An announcement by the UK government that they have decided on their preferred bidder for a new search and rescue contract has raised questions about the changes being planned.

Search and rescue (SAR) services are to be part privatised in 2012, a very long-term plan that has been shaped by the government’s adoption of Public Finance Initiatives for procurement.

A lot of yachtsmen are worried about what it might mean for civilian rescue. Does this herald a future reduction in military SAR operations, perhaps even the start of a privatised system where the user pays?

Here are some answers based on released information as well a recent interview with Stuart Carruthers, the cruising manager of the RYA, who has been following developments closely.

What is the new search and rescue contract?

The contract is a Public Finance Initiative that will provide and maintain rotary wing aircraft for search and rescue for the next 25 years. The contract is worth £6 billion.

What is Soteria and what are they bidding to do?

Soteria is a consortium made up of CHC, Thales UK, Sikorsky and the Royal Bank of Scotland. Among the criteria for the bid is to maintain or improve current levels of service, so coverage of the UK’s sea area  (3.6 million km2), speed of response, time to location and time that SAR crews can spend on location are all stipulated.

Why is this change considered necessary?

Mainly because the Sikorsky Sea King helicopters being used by the Royal Navy and RAF are ageing fleets, expensive to maintain and heading towards obsolescence. The design dates from the early Sixties.

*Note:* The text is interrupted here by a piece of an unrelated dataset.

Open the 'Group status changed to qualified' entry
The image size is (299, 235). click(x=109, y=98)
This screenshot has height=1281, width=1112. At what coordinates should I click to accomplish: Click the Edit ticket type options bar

Today, four different variants are used by the military in eight different locations. Soteria proposes replacing these with Sikorsky S92 helicopters specially built and equipped for search and rescue.


By changing to one platform used across the RN and RAF, as well as the four already privatised Coastguard helicopter services at Sumburgh, Stornoway, Portland and Lee-on-Solent, it is hoped that deployment will be more logical and spares and maintenance can be standardised.

Does the change in service mean Royal Navy and RAF search and rescue involvement will be scaled back?

No, there is no suggestion of that at all, says Stuart Carruthers of the RYA. The military wants to be a full part of SAR capabilities and being able to carry those duties out is “regarded as essential operational training.”

The military have no plans to slack off training, he adds, and will be continuing to carry that out at RAF Valley in Wales.

Will the capabilities and range of SAR operations change?

Yes. The S92 helicopters proposed are 30 per cent faster than the MoD Sea Kings. The RYA has been told that they will be capable of flying in much worse adverse conditions.

The contract stipulates that the new service will be able to respond to 12 separate concurrent incidents and can be on station in very high risk and medium risk areas (eg most of the UK south coast) within 60 minutes.

Will the range of rescue will increase?

Not necessarily but the greater speed and fuel efficiency of the new helicopters will probably mean faster response times and should allow more time to be spent searching.

When will this change take place?

The new service will start in 2012. The RYA hopes that exact details of how Soteria are going to provide the service will be available to them now that the preferred bidder has been made public.